The projects have raised both expectations and fears within local communities, as well as diverse responses ranging from cooperation to resistance (both overt and covert, active and passive, as well as legal strategies). In northern Kenya’s frontier situation, local bargaining power is further strengthened by the fact that some community members are prepared to use armed force, if necessary, to emphasize their demands. Acts of resistance have been directed towards defending or improving existing livelihoods, but more often to improving the terms of inclusion, that is, to better benefit from employment and other opportunities created by different projects.
The institutional changes – Kenya’s new constitution, devolution, and land laws – have gradually empowered local communities, as they have come to learn about these political and administrative changes, thereby strengthening their negotiating position. Moreover, they have also opened spaces for new alliances. While investors were supported by the national state, the counties have emerged as new political players and potential partners during project development and implementation. In the cases of wind in Marsabit and oil in Turkana, official county-level actors backed local communities and their activities vis-à-vis private investors and the national state, thereby highlighting the independent and active role of county institutions in (re)solving disputes with and in local communities. Such scalar politics are further compounded by inter-community conflicts at the sub-county level. Intercommunity conflicts are mainly about the distribution of jobs, CSR benefits, compensation and revenues, but they are also associated with fierce and even violent, often ethnicized, contestations about land rights, constituencies, and inter- and intra-county boundaries.

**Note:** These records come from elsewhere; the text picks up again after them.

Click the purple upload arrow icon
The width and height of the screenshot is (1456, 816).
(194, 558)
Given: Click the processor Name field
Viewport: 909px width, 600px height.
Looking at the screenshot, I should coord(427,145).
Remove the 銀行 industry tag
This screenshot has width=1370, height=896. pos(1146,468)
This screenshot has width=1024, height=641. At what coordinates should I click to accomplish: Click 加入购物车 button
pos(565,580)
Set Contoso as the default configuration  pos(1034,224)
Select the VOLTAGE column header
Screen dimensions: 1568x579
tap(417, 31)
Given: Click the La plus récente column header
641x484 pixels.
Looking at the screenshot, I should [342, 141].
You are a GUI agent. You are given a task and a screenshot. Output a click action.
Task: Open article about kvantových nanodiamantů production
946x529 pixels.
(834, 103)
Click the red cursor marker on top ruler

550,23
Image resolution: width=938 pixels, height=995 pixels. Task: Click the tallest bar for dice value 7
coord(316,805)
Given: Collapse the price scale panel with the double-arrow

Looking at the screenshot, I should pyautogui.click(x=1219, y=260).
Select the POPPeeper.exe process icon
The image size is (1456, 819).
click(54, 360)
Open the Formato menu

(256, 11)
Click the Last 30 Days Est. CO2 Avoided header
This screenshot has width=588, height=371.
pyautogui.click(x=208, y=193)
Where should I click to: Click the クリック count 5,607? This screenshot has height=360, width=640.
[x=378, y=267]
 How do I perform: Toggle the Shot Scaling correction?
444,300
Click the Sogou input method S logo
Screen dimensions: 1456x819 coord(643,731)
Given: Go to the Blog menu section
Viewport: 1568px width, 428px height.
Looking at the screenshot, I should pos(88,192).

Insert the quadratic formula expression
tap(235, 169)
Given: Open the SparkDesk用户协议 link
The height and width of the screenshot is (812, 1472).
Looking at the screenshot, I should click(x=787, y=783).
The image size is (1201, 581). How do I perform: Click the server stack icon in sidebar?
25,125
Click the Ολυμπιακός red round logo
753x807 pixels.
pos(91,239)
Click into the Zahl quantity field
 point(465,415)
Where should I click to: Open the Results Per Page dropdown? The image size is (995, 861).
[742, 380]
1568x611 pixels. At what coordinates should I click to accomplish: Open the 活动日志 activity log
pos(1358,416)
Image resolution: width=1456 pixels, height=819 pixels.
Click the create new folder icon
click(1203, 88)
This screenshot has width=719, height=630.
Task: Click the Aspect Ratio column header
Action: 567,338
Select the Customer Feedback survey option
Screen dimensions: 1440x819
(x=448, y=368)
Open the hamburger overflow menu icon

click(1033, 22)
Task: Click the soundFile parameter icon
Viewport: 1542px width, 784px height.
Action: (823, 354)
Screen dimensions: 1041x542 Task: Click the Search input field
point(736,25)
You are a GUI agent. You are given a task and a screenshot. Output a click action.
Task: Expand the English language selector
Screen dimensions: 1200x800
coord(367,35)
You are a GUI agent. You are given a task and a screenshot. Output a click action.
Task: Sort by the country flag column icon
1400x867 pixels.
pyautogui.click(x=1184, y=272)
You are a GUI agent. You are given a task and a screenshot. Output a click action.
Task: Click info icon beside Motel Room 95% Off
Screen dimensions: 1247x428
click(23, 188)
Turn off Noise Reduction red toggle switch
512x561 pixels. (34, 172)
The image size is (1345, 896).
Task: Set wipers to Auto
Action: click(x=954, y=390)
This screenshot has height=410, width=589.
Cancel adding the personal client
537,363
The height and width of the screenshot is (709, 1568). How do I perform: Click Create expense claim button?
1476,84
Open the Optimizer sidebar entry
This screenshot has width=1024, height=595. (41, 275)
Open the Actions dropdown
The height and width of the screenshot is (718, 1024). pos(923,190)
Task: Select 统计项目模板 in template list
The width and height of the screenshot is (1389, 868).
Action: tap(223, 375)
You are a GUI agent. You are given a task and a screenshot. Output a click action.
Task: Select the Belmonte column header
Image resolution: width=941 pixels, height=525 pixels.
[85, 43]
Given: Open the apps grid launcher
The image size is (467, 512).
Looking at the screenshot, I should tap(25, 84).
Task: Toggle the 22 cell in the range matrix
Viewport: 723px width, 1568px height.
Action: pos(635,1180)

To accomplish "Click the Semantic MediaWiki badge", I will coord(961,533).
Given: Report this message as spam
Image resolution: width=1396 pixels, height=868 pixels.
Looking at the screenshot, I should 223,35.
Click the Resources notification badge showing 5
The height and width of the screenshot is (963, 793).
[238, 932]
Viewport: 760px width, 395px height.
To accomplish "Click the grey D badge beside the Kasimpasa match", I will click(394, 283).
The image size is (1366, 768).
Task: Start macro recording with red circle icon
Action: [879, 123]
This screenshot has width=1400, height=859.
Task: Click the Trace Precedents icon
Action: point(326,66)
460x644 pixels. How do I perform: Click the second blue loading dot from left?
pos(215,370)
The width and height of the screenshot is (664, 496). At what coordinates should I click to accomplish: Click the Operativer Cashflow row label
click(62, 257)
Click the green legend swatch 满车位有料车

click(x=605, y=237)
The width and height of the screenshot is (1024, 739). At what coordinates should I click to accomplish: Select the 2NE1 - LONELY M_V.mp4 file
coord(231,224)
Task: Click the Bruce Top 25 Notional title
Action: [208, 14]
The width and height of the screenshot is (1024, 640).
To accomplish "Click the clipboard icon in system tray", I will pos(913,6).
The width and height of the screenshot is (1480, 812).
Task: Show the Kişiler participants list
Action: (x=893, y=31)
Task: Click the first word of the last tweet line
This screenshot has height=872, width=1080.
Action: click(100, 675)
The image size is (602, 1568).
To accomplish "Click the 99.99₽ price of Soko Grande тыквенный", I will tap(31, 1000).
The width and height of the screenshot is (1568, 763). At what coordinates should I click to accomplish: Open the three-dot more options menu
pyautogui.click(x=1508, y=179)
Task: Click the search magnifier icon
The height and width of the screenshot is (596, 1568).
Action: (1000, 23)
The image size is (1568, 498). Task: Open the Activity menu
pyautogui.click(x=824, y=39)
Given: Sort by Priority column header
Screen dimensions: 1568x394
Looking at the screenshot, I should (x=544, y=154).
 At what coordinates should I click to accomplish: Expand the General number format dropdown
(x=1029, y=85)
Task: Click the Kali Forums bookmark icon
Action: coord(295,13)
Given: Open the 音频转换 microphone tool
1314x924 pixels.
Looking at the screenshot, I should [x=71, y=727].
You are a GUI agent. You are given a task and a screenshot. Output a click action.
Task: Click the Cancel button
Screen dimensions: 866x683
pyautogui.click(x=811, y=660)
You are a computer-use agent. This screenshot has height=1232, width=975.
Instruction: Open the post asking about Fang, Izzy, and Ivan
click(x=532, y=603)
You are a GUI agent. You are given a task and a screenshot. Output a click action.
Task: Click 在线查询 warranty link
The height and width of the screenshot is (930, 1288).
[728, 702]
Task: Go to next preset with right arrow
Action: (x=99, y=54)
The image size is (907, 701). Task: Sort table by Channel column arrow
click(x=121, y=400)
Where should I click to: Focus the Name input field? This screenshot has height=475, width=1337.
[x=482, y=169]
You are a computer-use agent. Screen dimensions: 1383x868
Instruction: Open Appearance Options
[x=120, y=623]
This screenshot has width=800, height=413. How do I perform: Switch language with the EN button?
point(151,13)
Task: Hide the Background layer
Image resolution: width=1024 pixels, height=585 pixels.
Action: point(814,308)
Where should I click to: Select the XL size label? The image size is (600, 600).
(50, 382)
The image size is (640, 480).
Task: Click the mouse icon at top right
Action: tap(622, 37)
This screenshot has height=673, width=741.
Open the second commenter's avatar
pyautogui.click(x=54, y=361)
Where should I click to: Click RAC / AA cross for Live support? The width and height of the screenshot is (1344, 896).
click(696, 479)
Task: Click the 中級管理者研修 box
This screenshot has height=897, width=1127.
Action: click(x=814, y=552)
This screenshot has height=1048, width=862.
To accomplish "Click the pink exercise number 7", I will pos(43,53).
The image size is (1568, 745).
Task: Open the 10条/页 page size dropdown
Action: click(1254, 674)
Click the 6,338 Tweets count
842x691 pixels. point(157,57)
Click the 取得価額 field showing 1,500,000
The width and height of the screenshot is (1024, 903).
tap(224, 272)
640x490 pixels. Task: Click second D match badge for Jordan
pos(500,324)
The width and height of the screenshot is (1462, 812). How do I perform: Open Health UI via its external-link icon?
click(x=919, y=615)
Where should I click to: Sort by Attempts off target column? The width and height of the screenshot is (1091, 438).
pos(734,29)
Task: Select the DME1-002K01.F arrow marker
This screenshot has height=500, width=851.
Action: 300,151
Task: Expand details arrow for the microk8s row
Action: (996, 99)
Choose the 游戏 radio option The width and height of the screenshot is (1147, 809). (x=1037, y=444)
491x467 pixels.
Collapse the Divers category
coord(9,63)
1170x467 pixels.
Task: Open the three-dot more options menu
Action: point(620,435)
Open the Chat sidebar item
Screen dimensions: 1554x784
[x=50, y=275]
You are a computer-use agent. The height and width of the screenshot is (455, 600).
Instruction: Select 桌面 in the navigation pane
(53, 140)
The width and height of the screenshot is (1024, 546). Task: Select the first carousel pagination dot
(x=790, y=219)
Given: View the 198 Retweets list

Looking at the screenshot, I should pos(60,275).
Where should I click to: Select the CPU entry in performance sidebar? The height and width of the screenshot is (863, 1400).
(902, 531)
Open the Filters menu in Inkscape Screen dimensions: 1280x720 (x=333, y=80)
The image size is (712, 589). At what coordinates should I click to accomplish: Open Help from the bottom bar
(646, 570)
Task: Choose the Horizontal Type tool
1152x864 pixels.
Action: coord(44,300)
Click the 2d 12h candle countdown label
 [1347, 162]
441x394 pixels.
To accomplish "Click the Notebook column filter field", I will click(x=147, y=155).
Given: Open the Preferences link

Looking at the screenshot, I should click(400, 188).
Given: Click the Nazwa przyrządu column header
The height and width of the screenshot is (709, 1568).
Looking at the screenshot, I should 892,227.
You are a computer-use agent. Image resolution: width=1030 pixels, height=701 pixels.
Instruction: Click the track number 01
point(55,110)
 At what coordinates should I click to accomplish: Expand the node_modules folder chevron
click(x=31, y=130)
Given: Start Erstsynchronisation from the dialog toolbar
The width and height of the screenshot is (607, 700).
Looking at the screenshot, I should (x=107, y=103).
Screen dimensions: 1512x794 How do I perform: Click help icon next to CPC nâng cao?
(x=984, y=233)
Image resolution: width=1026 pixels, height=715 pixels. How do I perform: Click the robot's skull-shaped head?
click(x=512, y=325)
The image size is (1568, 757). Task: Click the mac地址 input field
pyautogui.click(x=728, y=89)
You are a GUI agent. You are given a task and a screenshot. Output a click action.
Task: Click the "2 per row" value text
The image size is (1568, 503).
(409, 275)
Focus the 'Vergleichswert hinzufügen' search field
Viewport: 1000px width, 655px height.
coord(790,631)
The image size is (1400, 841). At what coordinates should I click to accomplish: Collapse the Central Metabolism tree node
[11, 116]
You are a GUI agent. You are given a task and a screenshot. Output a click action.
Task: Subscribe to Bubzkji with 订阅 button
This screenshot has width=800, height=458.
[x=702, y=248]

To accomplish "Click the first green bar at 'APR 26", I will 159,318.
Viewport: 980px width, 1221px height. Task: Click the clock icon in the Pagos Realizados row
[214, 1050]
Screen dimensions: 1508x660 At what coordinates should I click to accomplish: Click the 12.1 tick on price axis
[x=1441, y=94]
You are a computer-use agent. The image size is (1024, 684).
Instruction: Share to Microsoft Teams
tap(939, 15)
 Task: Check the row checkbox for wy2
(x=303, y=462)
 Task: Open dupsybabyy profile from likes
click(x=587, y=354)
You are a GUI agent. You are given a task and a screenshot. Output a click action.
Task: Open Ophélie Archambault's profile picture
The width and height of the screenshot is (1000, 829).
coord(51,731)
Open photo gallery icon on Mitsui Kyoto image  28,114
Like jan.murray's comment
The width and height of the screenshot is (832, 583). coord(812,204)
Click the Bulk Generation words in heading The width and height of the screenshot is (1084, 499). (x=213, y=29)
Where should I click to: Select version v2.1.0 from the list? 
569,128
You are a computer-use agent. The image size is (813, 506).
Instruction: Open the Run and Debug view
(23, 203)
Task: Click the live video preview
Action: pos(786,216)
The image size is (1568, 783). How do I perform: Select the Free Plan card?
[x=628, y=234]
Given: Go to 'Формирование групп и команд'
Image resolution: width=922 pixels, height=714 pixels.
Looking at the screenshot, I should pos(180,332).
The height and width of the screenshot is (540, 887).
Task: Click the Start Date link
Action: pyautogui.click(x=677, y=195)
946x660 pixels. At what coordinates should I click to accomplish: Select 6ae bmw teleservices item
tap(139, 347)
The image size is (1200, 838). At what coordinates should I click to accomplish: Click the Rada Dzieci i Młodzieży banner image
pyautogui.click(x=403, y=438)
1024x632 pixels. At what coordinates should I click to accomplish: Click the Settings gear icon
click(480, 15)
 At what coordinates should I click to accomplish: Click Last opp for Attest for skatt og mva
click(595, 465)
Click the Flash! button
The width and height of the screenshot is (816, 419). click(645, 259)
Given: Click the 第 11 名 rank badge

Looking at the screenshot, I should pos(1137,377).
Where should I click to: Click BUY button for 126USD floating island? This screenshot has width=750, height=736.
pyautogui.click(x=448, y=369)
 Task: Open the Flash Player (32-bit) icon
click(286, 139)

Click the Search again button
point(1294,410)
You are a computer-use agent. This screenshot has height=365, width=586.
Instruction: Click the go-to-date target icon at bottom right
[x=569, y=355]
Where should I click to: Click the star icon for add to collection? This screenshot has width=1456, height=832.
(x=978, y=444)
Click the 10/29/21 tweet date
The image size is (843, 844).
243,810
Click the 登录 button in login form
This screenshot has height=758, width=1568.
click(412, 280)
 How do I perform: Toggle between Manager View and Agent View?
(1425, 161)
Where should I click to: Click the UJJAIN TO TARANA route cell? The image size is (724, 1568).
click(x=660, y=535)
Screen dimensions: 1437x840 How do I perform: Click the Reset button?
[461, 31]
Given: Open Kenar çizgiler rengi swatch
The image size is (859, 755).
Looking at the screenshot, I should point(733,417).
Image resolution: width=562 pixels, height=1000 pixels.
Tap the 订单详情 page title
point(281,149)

Our case studies show that frontier constellations open fields of contestation over future-making, involving various actors, and challenging pre-existing power asymmetries at different scales. These findings also underline the importance of processes and practices in scalar politics, which shape ‘the interaction of inherited and emergent projects and scales’ (MacKinnon 2011: 31). Future-making in such constellations is not only about realizing competing future visions and aspirations in institutionally unstable environments. It is also reshaping the relationship between centre and periphery, local and global. Following the first fieldwork for this article, the COVID-19 pandemic contributed to declining oil prices, which added to doubts that Tullow Oil will complete the project (Global Energy Monitor 2020). Tullow Oil’s investment partners left in 2023, and the company has been seeking a new strategic partner (Mutua 2023). At the same time, Kenya’s new President William Ruto has entered the stage (in 2022) with plans to massively expand geothermal production for industrial development and green hydrogen export. The emergence of a new energy resource periphery in Kenya’s arid rural north is still in flux, and its socio-spatial consequences are far from certain.